Aledade partners with independent primary care physicians to make it easy and inexpensive for them to form and join Accountable Care Organizations (ACO) in which doctors are paid to deliver the best care, not the most care.
This is good for patients who will find that their trusted primary care doctors are more available and better informed than ever before. It’s good for doctors who want to practice the best medicine possible, the way they always wanted to. It’s good for businesses and health plans looking for healthcare partners that deliver the highest possible value and outcomes. And it’s good for the country as higher quality, lower cost care will help lessen the strain on our budget and our economy.
The world of start-ups may not be the usual path for those leaving a senior federal post, but it’s the right decision.
For me, Health IT was never the “ends,” but a “means” to better health and better care, and I continue to believe that better data and technology is the key to a successful transformation of health care. And it is why the attempts to do so now can succeed, where they have failed before.
Empowering doctors on the frontlines of medicine with cutting edge technology that helps them understand and improve the health of all their patients- that is the mission of our new company, and one that has animated my entire career.
During the seven years I spent working for Tom Frieden and Mike Bloomberg in NYC, it was exhilarating to be able to push the frontier in what was possible — to innovate at the edge.
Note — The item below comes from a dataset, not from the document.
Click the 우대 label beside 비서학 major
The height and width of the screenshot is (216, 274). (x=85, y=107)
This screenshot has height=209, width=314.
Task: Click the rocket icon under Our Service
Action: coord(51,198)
Working with my team, we were able to: invent new statistical methods for outbreak detection , develop new data visualization methods, create visibility into population health down to the neighborhood level, bring decision support and rapid diagnostics to the point of care, automate electronic quality measurement, and implement novel financial incentives and hands-on technical assistance to support care transformation in small independent primary care practices. It was exhilarating.
When I moved to HHS in 2009, the transition to federal service also meant a change in perspective.
As the National Coordinator for Health IT, my key responsibility was now to ensure a minimum national “floor.” We had to push the country as a whole towards a common core set of data and capabilities. We applied creativity and grit to do what needed to be done, using the best tools available to us: encouraging the private sector; organizing and scaling state and local efforts like the inspiring work of the regional extension centers; and — yes — through the blunt instrument of regulations too.
I’m extremely proud of the work we did, and the foundation we put in place. The country is in a massively different place, and the age of data has finally come to healthcare. But in that role, I was also acutely aware of the compromises and incremental half-steps that have to be taken when the goal is to move an entire nation. I was inspired by those that pursued improvement not “compliance” and did not mistake the floor for a ceiling.
I’ve had the good fortune for the past nine months to be ensconced among some truly great thinkers at the Brookings Institution, and to go on a “walkabout” – talking to and visiting with leading practitioners throughout healthcare. I have come away with a rare stereoscopic view of the changes sweeping through health care — the anxiety of those with “one foot on their old business model’s grave and the other foot on their new business model’s banana peel”, mingled with the excitement of those who would disrupt the status quo.
And during this process, I have also found my cause.
It’s to help independent primary care doctors re-design their practices, and re-imagine their future. It’s to put primary care back in control of health care, with 21st century data analytics and technology tools. It’s to support them with people who will stand beside them, with no interests other than theirs in mind. It’s to promote new partnerships built on mutual respect, and business arrangements that will truly reward them for the value that they uniquely can bring- in better care coordination, management of chronic diseases, and preventing disease and suffering. It’s to achieve lower cost through better care and better health.
I believe in this. And this is the mission of our new company. And to realize it, we will be back at the vanguard, helping to lead this transformation in health care that has been underway for years but is quickening and coming faster than ever before.